### INSTRUCTIONS TO FOLLOW
Return the tail of the records exactly, starting from the line containing "Screen dimensions: 1000x662" and ending with the final line.

DATA SUPPLIED: Begin

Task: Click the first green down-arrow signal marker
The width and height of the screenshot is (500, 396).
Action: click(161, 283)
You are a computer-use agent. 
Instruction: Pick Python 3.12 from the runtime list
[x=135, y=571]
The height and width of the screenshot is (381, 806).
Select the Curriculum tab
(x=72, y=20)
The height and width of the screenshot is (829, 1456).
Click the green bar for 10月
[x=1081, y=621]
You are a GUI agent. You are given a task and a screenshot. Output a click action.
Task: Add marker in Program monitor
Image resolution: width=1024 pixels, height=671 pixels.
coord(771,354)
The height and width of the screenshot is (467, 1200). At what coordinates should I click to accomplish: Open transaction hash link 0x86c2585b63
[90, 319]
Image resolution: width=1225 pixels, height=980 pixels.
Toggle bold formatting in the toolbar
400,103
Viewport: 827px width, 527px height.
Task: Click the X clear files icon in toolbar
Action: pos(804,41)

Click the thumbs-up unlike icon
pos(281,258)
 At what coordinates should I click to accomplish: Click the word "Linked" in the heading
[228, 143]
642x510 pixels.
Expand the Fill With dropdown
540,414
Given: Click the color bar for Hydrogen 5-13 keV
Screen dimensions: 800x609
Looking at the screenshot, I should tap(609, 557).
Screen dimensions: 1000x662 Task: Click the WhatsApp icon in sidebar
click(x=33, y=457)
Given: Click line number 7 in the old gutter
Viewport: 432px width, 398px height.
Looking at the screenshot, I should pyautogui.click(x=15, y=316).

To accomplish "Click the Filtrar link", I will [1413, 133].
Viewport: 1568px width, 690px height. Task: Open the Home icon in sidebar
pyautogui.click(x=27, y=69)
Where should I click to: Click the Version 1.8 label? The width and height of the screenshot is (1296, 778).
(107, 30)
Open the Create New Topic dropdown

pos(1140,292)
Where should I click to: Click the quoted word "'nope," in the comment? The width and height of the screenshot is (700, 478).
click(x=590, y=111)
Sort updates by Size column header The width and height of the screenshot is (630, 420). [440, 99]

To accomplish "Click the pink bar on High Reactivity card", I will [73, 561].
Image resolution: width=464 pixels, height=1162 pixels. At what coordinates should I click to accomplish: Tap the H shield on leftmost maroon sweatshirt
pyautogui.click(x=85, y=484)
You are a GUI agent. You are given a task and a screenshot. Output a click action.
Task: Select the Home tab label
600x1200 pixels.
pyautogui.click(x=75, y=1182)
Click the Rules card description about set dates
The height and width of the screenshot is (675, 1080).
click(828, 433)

DATA SUPPLIED: End

### YOUR SOLUTION
Screen dimensions: 1000x662 Task: Click the WhatsApp icon in sidebar
click(x=33, y=457)
Given: Click line number 7 in the old gutter
Viewport: 432px width, 398px height.
Looking at the screenshot, I should pyautogui.click(x=15, y=316).

To accomplish "Click the Filtrar link", I will [1413, 133].
Viewport: 1568px width, 690px height. Task: Open the Home icon in sidebar
pyautogui.click(x=27, y=69)
Where should I click to: Click the Version 1.8 label? The width and height of the screenshot is (1296, 778).
(107, 30)
Open the Create New Topic dropdown

pos(1140,292)
Where should I click to: Click the quoted word "'nope," in the comment? The width and height of the screenshot is (700, 478).
click(x=590, y=111)
Sort updates by Size column header The width and height of the screenshot is (630, 420). [440, 99]

To accomplish "Click the pink bar on High Reactivity card", I will [73, 561].
Image resolution: width=464 pixels, height=1162 pixels. At what coordinates should I click to accomplish: Tap the H shield on leftmost maroon sweatshirt
pyautogui.click(x=85, y=484)
You are a GUI agent. You are given a task and a screenshot. Output a click action.
Task: Select the Home tab label
600x1200 pixels.
pyautogui.click(x=75, y=1182)
Click the Rules card description about set dates
The height and width of the screenshot is (675, 1080).
click(828, 433)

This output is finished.